What you see: A papery, dried stem-y bit attached to your potato.
What it is: The remnants of a stem that should have fallen off.
Eat or toss: Pinch or cut it off and eat! This is harmless.
Why is it OK to eat potatoes with stems?
The first word of the day is abscission, otherwise known as the natural and deliberate separation of two parts of a living thing.
It happens when flowers drop petals, when trees lose leaves, or when fruit falls to the ground. It even happens when certain reptiles allow their tails to detach to evade a predator.
And it should have happened to this potato. But alas, something misfired.

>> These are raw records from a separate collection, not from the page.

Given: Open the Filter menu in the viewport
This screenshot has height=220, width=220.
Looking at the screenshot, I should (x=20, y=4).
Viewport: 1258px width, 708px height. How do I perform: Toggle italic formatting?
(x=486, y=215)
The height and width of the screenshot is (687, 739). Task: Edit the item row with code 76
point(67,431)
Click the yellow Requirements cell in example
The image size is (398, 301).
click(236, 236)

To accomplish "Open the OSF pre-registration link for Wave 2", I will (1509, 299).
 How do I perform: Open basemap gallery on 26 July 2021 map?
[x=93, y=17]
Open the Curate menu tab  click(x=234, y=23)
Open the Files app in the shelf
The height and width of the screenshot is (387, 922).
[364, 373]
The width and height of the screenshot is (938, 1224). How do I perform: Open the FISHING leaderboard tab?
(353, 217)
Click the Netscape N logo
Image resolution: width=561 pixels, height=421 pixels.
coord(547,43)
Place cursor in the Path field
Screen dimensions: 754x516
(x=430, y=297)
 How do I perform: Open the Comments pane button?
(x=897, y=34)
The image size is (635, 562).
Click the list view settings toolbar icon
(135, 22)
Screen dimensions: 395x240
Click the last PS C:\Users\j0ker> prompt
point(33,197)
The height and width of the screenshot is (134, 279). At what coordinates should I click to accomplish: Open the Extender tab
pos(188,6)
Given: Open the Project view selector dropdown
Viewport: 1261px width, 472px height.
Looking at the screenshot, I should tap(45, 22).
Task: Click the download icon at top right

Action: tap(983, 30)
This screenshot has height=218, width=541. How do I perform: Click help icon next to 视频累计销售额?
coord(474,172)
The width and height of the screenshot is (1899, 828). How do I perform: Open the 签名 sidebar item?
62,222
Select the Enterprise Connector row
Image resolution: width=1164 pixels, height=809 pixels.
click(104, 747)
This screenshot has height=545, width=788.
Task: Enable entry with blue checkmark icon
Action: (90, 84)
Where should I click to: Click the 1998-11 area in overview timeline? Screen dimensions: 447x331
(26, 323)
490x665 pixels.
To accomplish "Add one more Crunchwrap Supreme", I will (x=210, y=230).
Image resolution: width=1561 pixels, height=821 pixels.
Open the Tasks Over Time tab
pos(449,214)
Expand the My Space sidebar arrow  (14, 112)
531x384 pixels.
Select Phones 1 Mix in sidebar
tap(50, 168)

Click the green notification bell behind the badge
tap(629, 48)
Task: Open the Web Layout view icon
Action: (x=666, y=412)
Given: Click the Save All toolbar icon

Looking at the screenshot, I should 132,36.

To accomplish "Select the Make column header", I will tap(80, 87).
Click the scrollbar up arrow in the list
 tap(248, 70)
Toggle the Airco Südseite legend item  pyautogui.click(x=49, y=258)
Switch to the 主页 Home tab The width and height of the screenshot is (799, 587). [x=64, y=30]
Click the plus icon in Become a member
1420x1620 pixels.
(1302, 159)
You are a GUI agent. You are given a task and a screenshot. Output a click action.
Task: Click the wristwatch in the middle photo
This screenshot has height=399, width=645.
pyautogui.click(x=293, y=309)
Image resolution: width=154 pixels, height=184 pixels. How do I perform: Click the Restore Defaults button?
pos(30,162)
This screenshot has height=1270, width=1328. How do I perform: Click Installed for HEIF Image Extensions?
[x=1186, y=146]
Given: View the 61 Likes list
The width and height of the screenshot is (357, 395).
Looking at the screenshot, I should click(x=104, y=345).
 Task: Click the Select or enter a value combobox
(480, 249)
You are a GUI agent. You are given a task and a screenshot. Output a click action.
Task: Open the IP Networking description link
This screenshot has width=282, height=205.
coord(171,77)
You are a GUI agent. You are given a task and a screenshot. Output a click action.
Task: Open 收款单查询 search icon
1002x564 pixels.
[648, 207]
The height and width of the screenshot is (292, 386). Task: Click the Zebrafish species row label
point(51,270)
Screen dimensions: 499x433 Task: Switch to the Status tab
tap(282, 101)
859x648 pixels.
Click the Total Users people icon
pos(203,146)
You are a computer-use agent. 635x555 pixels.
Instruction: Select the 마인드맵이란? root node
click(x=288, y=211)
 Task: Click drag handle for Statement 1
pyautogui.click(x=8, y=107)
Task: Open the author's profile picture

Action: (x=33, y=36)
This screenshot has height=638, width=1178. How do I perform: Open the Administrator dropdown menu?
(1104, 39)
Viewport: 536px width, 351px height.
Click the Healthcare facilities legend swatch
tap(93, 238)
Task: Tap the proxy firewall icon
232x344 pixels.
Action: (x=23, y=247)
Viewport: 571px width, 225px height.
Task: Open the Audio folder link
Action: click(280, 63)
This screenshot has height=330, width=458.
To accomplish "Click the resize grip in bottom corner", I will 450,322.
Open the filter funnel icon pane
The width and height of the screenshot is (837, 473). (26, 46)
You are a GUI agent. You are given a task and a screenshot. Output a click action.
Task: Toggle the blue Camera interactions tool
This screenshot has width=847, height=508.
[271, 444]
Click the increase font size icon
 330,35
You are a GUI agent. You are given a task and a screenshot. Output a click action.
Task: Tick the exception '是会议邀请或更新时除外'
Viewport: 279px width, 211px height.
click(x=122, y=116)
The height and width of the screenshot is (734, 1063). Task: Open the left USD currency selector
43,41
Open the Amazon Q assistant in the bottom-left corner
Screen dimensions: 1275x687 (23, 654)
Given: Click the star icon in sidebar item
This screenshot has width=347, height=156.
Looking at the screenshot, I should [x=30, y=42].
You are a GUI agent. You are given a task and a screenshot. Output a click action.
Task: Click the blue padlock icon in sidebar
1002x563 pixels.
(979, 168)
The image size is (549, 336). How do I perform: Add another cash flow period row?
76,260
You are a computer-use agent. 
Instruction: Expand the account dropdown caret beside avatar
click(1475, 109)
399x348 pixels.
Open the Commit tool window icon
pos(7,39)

So, this brings us to our second word of the day: stolon. A stolon is an underground stem. Potatoes develop from stolons. If all goes to the potato’s plan, once the growing season ends and temperatures get colder, the stolon will eventually abscise from the potato, leaving the tuber all on its own underground. Then, when the time is right, the potato will produce sprouts, which will use nutrients from the potato to climb above the soil and grow into above-ground leafy green plants that can be taller than a fire hydrant. Eventually, those plants will send out their own underground stolons, from which more potatoes will develop. Check out this great visual of the process from the International Potato Center.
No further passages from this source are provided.